Even a change that only affects a small group of immigrants has created a bureaucratic headache.
Vaneet Goyal, 23, moved to the United States from India in August 2012 to attend graduate school at North Carolina State University in Raleigh. He graduated with his master’s degree in industrial engineering in May and began taking preliminary steps to join the military through the MAVNI program.
But Goyal, who speaks Punjabi, was told by a recruiter and through an official Facebook page for Army translators and interpreters that MAVNI is on hold. Now he’s working at a company in Georgia until the MAVNI application process reopens.
“It’s been very frustrating for me,” said Goyal, who started a petition on the White House website last week that urges Defense Secretary Chuck Hagel to reopen the MAVNI program “immediately.”
An Army spokesman, Wayne Hall, said the Army anticipates MAVNI will reopen by late November to immigrants who would have qualified before the Pentagon changed its policy to include DACA beneficiaries.

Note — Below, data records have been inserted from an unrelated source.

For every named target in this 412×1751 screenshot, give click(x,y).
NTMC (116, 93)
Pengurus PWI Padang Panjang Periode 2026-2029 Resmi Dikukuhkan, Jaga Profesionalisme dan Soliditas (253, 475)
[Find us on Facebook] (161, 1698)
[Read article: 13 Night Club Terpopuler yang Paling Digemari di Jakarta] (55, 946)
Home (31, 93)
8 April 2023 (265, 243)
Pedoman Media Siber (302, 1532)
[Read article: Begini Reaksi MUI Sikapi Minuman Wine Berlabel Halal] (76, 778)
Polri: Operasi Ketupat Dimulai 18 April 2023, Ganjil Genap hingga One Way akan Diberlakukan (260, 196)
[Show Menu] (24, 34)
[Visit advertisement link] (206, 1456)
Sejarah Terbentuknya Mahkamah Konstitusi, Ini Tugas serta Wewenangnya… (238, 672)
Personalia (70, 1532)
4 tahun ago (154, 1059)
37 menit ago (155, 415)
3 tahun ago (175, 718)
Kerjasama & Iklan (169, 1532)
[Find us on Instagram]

“From the Army’s standpoint, the MAVNI Program is currently on hold while Army officials sort out final details on screening MAVNI candidates,” Hall said in an email. “Procedures to enlist DACAs require additional coordination (not limited to security screening) which is ongoing at this time.”
A defense official said it’s not yet clear whether DACA-approved immigrants would be able to apply by late November.
One powerful lawmaker pushing the Pentagon to allow young undocumented immigrants into the military was Sen. Dick Durbin (D-Ill.), who has sponsored legislation for more than a decade to give Dreamers legal status and was a member of the Senate Gang of Eight that wrote the comprehensive reform bill last year. Durbin also chairs the Senate subcommittee that oversees funding for the Pentagon.
“Our office has spoken with DOD and confirmed that the program has been put on hold,” Durbin spokesman Ben Marter said. “Sen. Durbin is disappointed, and we are looking into the matter further.”